ENNIO FLAIANO, UN AFFASCINANTE ROMPICAPO
Huffington Post - 19 dicembre 2020
Rileggo Ennio Flaiano con piacere, ma mi assale il dubbio di comprenderlo sempre meno. Adelphi ha ripubblicato il romanzo Tempo di uccidere con una impeccabile nota al testo di Anna
Longoni, eppure Flaiano resta un affascinante rompicapo. Le opere dello scrittore pescarese brulicano di punti oscuri e quasi recalcitrano all’interpretazione. Del resto, per tutta la vita,
Flaiano fu in fuga dal proprio talento e dalla propria compiutezza. La misura classica della sua scrittura trae in inganno: narrative o teatrali, diaristiche o giornalistiche, le pagine di
Flaiano hanno un sostrato notturno, enigmatico.
Dietro la sua aria sorniona, lo scrittore celava acuminati artigli che scorticavano le apparenze e le ipocrisie della società in cui viveva. Dietro la maschera dei suoi spessi occhiali,
celava il terrore di essere acchiappato. La figura di Flaiano va indagata come un giallo. Così fece qualche anno fa il regista Nino Bizzarri nel bellissimo documentario L’uomo
segreto, riuscendo a scovare il Flaiano più vero tra le pieghe del suo intimo dolore.

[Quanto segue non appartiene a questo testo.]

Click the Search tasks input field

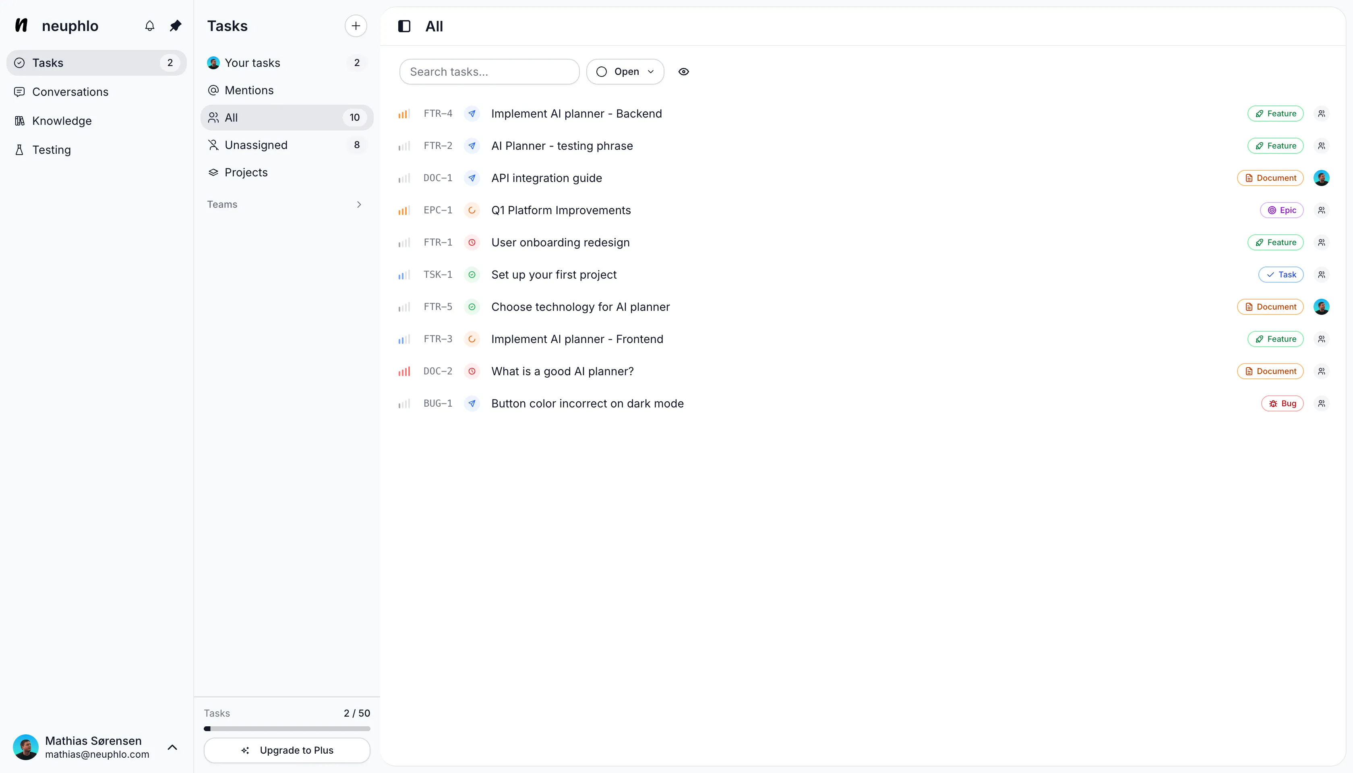tap(489, 72)
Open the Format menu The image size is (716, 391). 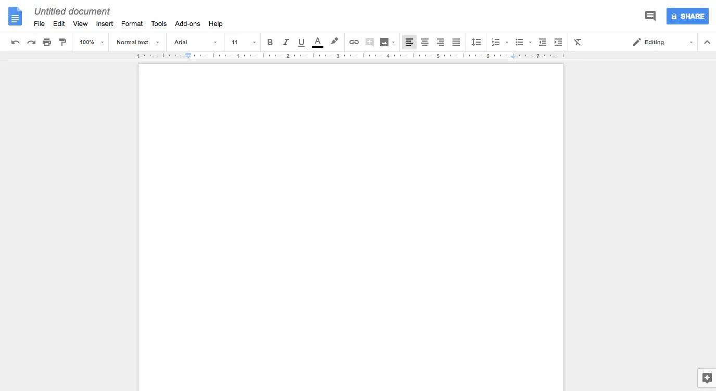[x=132, y=23]
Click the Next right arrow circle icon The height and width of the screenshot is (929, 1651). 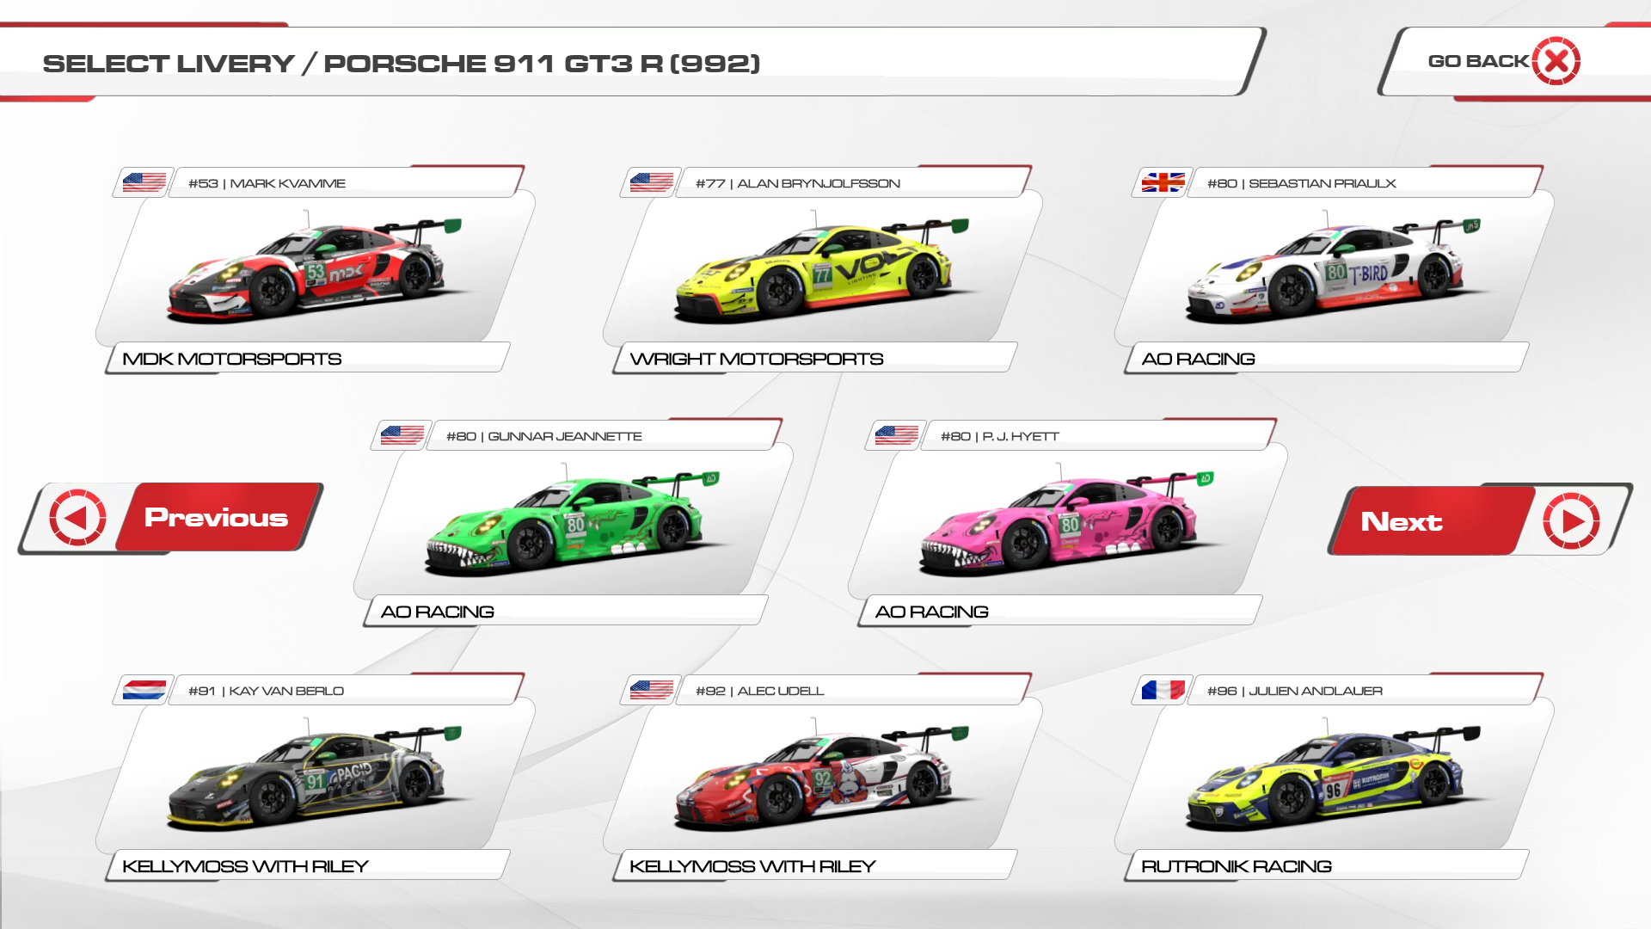[1570, 521]
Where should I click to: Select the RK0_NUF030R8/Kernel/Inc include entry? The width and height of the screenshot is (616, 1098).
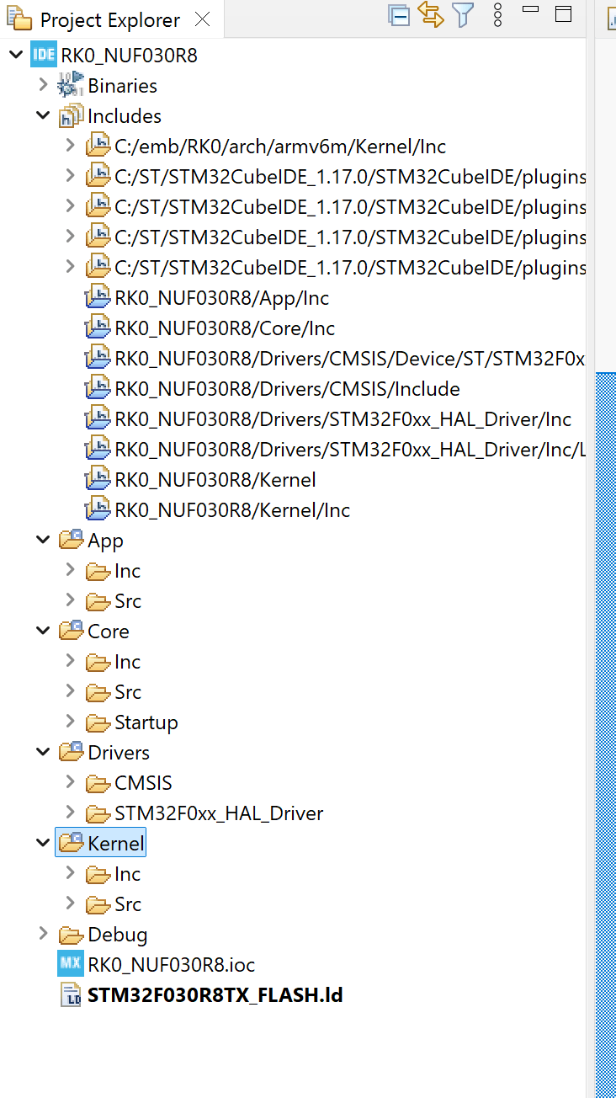[x=232, y=509]
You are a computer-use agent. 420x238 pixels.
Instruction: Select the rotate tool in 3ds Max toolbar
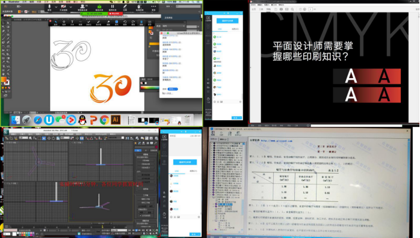tap(54, 138)
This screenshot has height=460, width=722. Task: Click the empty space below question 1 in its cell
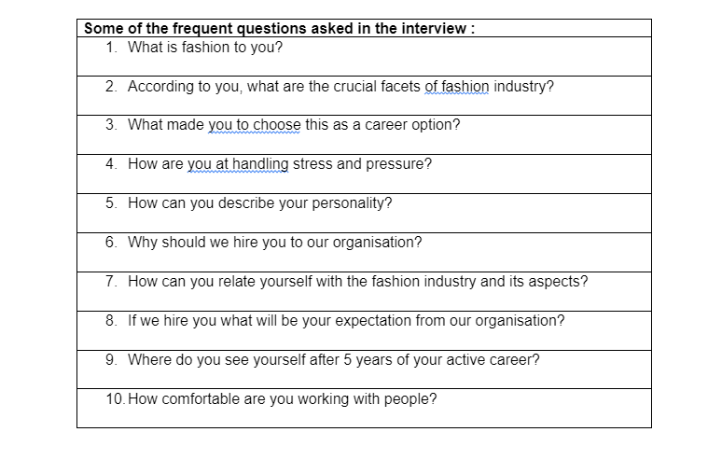(364, 66)
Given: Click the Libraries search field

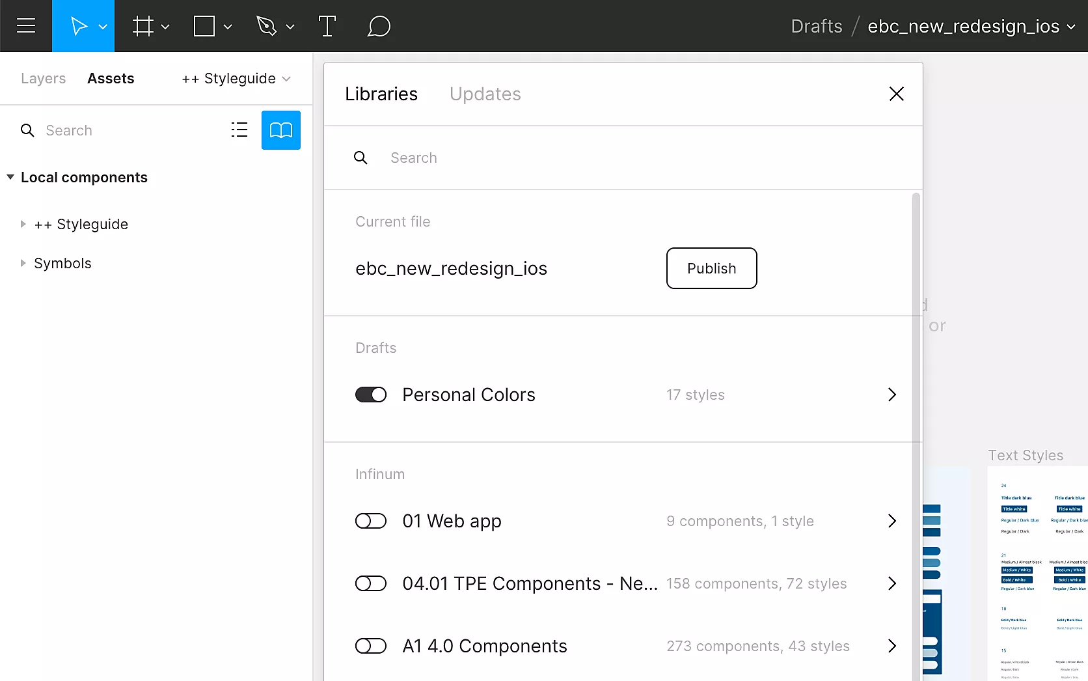Looking at the screenshot, I should point(586,158).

Tempo di uccidere, pubblicato da Longanesi nel 1947, è ambientato nel fetore della colonizzazione abissina voluta da Benito Mussolini. L’atmosfera ricorda Joseph Conrad, ma senza
tracce di esotismo: l’Africa di Flaiano non è quella convenzionale «con alti palmizi, banane, donne che danzano, pugnali ricurvi», bensì un’Africa mentale.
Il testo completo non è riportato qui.